Strawberry Castella Cake

Ingredients
• 1 cup (120g) cake flour (or all-purpose flour sifted 2–3 times)
• 7 large eggs, separated
• ½ cup (100g) sugar
• ½ cup (120ml) vegetable oil
• ½ cup (120ml) strawberry puree (fresh strawberries blended and strained)
• 1 tsp vanilla extract
• ¼ tsp salt
• A few drops of pink/red food coloring (optional, for a richer color)

Instructions
Line an 8-inch square pan with parchment paper, leaving extra on the sides for lifting later. Warm the oil gently in a saucepan, then whisk in the flour until smooth. Add strawberry puree, vanilla, and food coloring if using. Stir in egg yolks one at a time until well combined.

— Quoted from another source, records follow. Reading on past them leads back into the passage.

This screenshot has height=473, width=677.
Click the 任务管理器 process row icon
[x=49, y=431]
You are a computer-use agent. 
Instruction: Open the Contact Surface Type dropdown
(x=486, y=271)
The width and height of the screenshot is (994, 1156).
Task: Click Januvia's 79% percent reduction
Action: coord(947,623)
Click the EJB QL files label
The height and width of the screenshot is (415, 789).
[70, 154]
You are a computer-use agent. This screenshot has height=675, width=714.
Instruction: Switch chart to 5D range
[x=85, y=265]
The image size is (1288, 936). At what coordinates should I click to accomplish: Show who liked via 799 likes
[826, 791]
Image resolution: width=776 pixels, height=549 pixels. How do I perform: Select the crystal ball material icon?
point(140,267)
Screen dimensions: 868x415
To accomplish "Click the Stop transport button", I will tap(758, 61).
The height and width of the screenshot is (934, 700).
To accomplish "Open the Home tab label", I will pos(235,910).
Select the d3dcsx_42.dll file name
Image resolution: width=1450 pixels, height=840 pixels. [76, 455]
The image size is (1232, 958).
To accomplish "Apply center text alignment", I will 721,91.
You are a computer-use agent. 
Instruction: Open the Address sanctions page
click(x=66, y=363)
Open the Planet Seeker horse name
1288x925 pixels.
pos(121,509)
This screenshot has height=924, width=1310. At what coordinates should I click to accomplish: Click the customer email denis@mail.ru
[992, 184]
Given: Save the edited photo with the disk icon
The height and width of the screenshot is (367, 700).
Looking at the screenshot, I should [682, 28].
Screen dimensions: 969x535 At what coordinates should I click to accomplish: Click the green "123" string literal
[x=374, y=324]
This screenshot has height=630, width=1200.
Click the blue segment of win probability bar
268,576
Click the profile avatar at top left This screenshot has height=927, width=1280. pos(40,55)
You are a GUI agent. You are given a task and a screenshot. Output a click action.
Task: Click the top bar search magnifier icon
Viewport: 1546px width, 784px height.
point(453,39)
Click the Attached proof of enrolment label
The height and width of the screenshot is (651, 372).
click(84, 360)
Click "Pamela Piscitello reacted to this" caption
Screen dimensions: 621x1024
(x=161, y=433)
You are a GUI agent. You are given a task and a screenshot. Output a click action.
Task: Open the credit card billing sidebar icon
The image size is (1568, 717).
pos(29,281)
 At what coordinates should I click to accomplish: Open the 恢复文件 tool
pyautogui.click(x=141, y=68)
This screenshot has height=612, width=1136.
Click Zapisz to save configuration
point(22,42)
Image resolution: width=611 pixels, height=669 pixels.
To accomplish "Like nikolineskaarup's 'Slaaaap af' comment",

In another clean bowl, whip the egg whites with salt until foamy. Gradually add sugar and continue whisking until soft peaks form. Gently fold the meringue into the strawberry-yolk mixture in three additions, keeping the batter airy.

Pour the batter into the prepared pan, tap lightly to release bubbles, and place the pan inside a larger tray. Fill the outer tray with hot water (about 1 inch deep) for a water bath.

Bake in a preheated oven at 150°C (300°F) for 60–70 minutes, until a skewer comes out clean. Remove from the oven, tap the pan lightly to prevent shrinkage, and lift out by the parchment. Let cool slightly before slicing.

The result is a light, fluffy, pink-hued cake with a gentle strawberry aroma.